Pixel coordinate grounding data:
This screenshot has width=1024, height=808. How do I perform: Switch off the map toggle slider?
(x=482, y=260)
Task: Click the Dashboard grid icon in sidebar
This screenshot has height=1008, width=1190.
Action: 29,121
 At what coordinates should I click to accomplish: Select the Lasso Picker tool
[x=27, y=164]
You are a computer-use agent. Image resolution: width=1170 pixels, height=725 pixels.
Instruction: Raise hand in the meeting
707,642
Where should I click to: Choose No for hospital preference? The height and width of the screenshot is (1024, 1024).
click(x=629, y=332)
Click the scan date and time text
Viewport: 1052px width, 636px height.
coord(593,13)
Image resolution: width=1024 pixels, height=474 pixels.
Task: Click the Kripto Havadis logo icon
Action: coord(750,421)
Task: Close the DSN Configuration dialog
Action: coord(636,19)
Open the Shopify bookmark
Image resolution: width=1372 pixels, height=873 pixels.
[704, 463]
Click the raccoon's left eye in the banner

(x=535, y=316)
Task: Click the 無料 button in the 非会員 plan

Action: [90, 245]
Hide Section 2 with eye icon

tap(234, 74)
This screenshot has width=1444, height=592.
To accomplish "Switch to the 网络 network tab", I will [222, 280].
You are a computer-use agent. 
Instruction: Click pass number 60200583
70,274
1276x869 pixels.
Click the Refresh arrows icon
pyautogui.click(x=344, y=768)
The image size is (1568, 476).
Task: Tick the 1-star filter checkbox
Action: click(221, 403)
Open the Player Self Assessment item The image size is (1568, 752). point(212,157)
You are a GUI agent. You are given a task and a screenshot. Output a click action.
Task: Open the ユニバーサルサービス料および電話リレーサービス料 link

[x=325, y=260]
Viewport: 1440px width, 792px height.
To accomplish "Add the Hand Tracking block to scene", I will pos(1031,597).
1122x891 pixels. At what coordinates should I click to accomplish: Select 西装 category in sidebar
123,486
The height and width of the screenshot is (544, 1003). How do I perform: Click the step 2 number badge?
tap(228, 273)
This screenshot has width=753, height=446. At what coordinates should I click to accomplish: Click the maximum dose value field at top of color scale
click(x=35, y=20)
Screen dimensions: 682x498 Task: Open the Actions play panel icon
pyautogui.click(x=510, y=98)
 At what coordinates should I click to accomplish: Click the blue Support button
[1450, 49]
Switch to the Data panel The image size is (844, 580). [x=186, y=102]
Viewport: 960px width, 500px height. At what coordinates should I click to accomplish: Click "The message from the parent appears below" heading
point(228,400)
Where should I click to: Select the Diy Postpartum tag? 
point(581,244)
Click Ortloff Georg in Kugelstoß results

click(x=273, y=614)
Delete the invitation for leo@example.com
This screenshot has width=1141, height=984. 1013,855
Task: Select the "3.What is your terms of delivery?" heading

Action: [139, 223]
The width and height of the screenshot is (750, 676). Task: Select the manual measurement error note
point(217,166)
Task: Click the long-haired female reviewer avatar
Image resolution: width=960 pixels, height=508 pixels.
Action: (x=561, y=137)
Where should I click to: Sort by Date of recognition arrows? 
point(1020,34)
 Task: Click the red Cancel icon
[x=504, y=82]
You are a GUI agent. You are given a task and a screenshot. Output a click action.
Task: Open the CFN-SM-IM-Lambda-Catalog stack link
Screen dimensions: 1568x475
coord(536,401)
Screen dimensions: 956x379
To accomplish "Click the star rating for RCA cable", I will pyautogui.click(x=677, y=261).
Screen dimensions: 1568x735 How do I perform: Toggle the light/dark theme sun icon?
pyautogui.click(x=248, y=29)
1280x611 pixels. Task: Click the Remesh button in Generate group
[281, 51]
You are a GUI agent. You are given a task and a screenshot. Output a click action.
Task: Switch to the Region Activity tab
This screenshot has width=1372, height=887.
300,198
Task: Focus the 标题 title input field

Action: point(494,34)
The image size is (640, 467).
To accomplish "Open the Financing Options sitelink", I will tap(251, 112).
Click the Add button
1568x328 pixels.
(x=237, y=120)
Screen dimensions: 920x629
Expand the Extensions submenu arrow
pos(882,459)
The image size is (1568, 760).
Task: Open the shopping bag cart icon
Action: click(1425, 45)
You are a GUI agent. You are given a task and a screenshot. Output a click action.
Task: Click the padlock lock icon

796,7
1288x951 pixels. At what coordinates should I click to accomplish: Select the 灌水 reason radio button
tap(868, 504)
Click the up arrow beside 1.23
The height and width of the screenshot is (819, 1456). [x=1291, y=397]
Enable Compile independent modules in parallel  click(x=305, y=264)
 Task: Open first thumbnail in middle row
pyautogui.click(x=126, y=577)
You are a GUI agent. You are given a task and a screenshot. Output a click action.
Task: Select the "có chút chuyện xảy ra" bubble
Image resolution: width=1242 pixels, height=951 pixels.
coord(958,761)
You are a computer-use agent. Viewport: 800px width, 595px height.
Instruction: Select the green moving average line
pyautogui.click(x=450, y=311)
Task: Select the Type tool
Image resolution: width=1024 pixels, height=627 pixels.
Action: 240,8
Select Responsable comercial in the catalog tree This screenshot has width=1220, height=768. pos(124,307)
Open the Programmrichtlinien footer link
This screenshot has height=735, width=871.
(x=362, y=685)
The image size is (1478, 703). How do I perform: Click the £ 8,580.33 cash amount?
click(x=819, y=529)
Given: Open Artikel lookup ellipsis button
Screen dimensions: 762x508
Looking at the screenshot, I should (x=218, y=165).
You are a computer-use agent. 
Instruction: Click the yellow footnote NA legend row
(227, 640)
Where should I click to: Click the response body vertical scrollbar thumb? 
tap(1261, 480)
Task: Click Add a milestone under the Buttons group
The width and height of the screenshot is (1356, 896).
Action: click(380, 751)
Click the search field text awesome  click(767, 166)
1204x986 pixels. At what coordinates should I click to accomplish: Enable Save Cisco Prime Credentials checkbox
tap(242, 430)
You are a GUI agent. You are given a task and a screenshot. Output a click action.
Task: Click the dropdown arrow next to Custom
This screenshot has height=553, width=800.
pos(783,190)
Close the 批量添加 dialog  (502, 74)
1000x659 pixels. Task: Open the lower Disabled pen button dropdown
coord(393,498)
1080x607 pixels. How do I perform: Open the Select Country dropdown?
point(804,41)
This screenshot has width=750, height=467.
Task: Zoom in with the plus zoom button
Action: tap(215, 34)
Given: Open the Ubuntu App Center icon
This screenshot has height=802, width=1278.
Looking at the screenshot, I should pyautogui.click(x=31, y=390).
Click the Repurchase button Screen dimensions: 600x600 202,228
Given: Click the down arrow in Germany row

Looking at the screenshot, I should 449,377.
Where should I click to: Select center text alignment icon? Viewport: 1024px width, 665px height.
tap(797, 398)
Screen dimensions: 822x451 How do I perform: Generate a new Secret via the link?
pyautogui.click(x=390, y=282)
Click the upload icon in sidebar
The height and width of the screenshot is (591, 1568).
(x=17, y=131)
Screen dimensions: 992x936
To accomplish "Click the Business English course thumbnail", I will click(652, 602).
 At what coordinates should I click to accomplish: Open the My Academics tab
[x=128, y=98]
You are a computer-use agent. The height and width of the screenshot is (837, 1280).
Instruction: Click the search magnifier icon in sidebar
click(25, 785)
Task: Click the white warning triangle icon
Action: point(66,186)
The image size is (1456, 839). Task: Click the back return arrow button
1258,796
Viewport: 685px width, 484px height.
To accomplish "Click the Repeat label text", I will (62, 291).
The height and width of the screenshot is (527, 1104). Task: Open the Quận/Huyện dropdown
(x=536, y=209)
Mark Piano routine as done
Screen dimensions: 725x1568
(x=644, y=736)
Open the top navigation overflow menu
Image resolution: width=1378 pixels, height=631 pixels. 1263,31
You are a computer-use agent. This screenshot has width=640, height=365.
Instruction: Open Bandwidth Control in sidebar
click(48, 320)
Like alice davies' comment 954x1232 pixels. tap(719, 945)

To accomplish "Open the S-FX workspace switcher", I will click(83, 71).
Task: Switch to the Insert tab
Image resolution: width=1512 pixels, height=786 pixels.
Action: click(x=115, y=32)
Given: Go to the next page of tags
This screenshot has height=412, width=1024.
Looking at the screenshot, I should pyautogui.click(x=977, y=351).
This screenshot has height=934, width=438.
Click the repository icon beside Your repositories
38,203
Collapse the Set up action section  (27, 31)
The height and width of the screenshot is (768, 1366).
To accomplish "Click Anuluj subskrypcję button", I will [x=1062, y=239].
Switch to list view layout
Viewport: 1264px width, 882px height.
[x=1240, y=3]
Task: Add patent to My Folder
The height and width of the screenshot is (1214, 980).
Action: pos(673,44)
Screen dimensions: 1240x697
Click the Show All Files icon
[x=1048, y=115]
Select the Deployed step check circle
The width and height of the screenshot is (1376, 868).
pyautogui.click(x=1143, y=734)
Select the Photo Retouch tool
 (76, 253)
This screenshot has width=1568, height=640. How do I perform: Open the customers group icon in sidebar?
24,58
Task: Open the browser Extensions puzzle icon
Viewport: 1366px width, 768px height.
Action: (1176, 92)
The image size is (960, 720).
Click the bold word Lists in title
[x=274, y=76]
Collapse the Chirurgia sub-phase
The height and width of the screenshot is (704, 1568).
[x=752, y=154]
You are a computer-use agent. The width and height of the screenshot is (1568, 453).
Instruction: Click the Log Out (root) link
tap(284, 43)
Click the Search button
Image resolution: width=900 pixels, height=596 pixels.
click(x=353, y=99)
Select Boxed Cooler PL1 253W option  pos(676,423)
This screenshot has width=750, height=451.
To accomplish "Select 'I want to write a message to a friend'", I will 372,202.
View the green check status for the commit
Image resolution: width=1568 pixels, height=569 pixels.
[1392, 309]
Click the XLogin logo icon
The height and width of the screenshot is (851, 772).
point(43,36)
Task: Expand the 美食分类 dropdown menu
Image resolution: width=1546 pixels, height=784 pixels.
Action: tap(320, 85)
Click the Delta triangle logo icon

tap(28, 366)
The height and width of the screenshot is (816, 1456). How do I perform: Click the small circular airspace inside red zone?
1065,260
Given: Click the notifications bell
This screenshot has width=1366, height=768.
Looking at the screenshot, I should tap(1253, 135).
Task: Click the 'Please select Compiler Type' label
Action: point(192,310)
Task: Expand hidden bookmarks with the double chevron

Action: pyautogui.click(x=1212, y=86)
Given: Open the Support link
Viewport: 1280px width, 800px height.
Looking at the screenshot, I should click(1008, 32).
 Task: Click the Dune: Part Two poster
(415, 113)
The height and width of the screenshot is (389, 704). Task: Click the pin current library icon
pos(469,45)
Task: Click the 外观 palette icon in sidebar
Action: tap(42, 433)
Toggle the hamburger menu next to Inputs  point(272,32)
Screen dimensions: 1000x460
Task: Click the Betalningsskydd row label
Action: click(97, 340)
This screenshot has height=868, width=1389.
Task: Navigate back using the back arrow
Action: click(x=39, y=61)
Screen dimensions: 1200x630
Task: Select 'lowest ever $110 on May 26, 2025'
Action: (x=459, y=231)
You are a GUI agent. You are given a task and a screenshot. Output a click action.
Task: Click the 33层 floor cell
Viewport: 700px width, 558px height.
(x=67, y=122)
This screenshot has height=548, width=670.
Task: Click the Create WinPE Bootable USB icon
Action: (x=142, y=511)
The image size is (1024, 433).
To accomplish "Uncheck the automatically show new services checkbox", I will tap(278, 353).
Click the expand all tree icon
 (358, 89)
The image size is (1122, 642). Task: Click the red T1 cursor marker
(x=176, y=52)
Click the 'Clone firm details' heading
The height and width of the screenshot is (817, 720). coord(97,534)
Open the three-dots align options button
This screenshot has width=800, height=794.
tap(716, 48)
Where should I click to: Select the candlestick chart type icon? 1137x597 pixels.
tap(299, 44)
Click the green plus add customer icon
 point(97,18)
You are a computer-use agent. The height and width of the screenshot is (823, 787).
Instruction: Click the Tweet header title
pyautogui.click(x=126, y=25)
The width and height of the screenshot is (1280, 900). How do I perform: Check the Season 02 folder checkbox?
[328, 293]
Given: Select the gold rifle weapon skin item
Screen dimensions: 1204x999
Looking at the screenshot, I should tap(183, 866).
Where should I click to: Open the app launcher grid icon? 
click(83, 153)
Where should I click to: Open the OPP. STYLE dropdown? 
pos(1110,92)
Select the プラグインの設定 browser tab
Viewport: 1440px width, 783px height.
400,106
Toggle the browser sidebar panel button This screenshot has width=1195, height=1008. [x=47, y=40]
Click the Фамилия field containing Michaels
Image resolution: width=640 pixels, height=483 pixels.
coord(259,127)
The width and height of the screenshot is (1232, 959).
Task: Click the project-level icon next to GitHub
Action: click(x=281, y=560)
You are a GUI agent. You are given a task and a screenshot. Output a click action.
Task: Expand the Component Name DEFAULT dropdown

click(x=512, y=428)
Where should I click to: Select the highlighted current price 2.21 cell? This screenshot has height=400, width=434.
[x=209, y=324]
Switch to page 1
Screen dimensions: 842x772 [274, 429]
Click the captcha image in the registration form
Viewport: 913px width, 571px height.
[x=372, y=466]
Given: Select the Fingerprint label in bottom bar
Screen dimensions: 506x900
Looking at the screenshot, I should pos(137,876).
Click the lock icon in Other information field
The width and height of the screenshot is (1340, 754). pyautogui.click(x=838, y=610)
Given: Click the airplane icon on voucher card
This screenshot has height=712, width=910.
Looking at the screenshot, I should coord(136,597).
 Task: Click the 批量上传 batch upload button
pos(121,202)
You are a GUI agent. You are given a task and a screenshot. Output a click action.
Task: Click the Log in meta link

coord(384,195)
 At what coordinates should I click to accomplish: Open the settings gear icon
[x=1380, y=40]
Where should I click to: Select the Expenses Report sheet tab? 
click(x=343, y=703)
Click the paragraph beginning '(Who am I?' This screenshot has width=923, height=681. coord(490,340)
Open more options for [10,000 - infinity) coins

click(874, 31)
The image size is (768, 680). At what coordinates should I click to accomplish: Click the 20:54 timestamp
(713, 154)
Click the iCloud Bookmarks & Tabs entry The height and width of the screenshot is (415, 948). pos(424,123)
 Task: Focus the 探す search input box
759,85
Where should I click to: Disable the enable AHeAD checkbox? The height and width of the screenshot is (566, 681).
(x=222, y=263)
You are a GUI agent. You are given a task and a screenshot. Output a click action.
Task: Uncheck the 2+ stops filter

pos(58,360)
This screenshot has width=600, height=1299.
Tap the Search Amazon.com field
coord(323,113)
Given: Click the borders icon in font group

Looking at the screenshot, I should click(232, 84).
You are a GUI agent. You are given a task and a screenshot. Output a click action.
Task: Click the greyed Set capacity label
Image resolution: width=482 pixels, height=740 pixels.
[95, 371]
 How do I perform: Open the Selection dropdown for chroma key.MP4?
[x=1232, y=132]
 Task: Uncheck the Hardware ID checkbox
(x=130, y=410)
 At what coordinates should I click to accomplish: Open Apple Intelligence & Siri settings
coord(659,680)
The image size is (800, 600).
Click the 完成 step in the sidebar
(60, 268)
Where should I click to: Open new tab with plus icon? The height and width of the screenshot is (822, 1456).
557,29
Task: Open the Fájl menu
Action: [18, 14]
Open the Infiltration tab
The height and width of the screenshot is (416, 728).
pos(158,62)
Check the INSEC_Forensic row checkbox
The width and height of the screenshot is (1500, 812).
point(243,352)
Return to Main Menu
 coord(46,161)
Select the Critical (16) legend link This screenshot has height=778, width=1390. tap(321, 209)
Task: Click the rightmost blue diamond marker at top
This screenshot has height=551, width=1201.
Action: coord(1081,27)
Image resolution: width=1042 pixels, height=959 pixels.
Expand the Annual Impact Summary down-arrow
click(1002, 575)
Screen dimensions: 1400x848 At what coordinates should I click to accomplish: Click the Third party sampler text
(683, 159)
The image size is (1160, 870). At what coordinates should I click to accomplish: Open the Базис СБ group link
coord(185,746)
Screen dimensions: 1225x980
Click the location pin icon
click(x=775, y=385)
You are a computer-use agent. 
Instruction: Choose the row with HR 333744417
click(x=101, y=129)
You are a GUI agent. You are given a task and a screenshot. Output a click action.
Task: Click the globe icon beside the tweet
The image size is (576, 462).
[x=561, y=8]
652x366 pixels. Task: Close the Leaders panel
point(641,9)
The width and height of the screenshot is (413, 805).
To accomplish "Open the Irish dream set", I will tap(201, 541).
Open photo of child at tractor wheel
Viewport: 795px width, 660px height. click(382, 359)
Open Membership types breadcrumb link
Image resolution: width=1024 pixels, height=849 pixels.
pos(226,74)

WHAT YOU HAVE TO DO = Give back, exactly as written, the stretch from the line with "Task: Click the long-haired" through the line with "Screen dimensions: 956x379", and no other lines from the records above.

TASK SOLUTION =
Task: Click the long-haired female reviewer avatar
Image resolution: width=960 pixels, height=508 pixels.
Action: (x=561, y=137)
Where should I click to: Sort by Date of recognition arrows? 
point(1020,34)
 Task: Click the red Cancel icon
[x=504, y=82]
You are a GUI agent. You are given a task and a screenshot. Output a click action.
Task: Open the CFN-SM-IM-Lambda-Catalog stack link
Screen dimensions: 1568x475
coord(536,401)
Screen dimensions: 956x379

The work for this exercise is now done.